My boys. My life.

Thursday, July 21, 2011

Thankful Thursday, 7/21

Today, at 39 weeks, I'm extremely thankful for air conditioning! Today's high is supposed to be around 100-101 and I know there are people who have died from this heat. Such a sad situation to be deprived of something so simple. This has seemed like the most challenging pregnancy for me physically, especially here towards the end, and a lot is due to the heat. But I'm trying to keep perspective and maintain a gracious attitude of how much worse things could be. And obviously, I'm very thankful that we will be meeting our bundle of joy soon. By next Thursday, I just might be writing about how thankful I am for our newest addition! :-)

Wednesday Wonders, 7/20

I'm still constantly amazed by Ethan's growing vocabulary and development. The other day Tim had on a shirt that read St. Thomas. Ethan was reading the letters off his shirt. For a long time he was clingy and antisocial. My husband had to take the boys on his own to T-ball last night since I had class. Though I'm sure it was frustrating for Tim, Ethan kept inching out towards the kids playing. He hasn't listened when we've told him to stay closer. When Tim told me about this, I brought up a positive point. He's wanting to be where kids are. And that's a big deal since for so long now he has steered far clear of other kids. Maybe he'll adjust to preschool fine in September afterall. :-)

Thursday, July 7, 2011

Thankful Thursday

Another regular blog I'm going to post is Thankful Thursday.

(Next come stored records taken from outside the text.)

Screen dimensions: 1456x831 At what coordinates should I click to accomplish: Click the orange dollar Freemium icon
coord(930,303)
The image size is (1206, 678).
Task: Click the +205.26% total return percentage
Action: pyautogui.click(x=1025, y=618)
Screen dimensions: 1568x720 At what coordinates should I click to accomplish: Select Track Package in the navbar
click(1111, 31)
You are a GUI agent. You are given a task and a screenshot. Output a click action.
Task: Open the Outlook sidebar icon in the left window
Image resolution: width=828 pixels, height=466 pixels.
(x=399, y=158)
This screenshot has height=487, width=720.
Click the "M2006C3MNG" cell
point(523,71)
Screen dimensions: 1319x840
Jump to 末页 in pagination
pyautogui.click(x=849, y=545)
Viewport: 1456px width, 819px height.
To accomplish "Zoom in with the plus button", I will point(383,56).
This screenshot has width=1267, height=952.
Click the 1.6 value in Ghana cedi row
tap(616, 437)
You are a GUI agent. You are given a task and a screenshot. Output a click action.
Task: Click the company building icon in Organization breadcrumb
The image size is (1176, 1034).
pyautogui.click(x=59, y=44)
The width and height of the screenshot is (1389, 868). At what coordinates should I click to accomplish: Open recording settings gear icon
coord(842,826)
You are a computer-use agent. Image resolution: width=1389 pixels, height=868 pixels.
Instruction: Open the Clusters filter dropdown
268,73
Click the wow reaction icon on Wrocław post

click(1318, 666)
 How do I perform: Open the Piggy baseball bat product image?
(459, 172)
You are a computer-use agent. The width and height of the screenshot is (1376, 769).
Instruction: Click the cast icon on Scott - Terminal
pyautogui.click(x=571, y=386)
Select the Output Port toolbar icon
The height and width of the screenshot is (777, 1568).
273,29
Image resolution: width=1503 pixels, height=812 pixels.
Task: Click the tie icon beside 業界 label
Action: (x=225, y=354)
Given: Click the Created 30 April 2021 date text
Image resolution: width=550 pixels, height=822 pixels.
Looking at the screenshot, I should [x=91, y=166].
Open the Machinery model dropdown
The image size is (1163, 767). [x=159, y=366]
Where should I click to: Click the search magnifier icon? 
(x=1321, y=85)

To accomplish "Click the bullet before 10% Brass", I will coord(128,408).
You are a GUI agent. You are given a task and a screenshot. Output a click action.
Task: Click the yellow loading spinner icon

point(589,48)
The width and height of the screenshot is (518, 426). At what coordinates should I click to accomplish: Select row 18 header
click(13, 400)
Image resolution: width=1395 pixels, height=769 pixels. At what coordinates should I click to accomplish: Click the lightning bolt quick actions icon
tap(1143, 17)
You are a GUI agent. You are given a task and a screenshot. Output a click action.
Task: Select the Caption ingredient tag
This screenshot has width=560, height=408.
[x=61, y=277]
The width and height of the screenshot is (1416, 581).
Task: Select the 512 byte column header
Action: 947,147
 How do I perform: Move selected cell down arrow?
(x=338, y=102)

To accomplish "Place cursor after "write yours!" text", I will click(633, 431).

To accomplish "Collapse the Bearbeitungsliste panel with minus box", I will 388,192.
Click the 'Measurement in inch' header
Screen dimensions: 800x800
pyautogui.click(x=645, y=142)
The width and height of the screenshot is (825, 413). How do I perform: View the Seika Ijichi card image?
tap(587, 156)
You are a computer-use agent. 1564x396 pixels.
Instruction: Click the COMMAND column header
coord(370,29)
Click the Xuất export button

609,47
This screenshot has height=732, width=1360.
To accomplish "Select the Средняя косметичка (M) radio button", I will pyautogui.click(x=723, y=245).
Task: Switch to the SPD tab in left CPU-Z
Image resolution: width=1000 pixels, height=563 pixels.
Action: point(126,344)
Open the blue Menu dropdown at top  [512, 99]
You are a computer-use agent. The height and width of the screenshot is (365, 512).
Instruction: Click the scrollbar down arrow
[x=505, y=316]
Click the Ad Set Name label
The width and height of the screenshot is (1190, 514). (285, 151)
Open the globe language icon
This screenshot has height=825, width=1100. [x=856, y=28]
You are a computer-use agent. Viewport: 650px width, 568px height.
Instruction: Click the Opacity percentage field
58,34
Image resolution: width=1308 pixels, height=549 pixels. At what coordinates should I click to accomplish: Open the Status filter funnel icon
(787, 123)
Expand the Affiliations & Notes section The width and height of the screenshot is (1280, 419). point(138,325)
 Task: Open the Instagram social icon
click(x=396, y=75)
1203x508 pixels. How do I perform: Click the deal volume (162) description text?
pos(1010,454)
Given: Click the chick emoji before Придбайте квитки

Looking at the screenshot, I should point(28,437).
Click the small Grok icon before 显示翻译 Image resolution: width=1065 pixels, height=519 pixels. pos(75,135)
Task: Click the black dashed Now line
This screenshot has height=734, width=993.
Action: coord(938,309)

Today I am thankful I have had two nights in a row of decent sleep. Still very broken up. This is a very relative term. For most folks, these would be rough nights. But for me and the extremely little sleep I've been experiencing for 4-5 months, getting 2+ consecutive hours of sleep in a single night is a huge bonus. Usually I'm lucky to get one night like that a week and God has blessed me with two nights in a row! Add to that these past two nights, Bryce has slept til 8 as well! He's been up around 6:30 very consistently. He's good about coming downstairs, playing on his own and watching TV. But I would often be woken up by him playing a little too loud. I could get used to this routine. Yay sleep!!

Also thankful for outdoor toys, a deck with some shade and deck furniture. So I can use this extra boost of energy to get the kids outside for playtime and I can take it easy on the deck. This is another big plus because every step hurts. My hips seriously feel like they're bruised to the touch. So I can relax and feel good about the kids getting some outdoor time. :-)

Wednesday, July 6, 2011

Wednesday Wonders

I'm going to start a new regular blog posting on Wednesdays called Wednesday Wonders. Just going to be a few tidbits of things my kids do or say the previous week that are amazing. To me anyway. :-)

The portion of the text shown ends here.